* BEGIN *

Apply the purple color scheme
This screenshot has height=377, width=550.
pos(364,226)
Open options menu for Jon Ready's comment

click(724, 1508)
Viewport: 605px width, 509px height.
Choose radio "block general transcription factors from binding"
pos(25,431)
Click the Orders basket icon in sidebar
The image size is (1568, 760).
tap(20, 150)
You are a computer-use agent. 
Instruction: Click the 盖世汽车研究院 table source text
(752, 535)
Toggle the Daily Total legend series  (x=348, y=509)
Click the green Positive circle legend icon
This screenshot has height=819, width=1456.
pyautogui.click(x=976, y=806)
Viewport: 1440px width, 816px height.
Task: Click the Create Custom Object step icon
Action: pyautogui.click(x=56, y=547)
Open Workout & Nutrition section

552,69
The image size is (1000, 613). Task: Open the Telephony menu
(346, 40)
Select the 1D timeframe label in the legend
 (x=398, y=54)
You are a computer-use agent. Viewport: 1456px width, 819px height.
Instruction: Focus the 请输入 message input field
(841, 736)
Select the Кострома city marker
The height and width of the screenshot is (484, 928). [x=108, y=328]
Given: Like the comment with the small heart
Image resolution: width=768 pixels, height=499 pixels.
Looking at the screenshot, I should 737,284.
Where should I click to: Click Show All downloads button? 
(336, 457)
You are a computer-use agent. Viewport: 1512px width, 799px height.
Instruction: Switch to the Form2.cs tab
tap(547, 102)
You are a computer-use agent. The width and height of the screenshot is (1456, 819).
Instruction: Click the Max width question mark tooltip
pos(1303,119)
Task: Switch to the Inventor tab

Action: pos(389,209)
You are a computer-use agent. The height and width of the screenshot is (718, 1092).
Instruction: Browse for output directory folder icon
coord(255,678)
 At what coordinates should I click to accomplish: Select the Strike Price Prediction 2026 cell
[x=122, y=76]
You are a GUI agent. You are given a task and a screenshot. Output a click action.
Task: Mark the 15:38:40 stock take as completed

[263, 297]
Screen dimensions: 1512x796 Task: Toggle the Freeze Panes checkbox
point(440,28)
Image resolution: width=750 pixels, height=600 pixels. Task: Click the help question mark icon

* END *

**Directions for this task**
How many lines of the rows above contain the word "should", matching its case exactly? Reply with the number alone.

**Answer**
3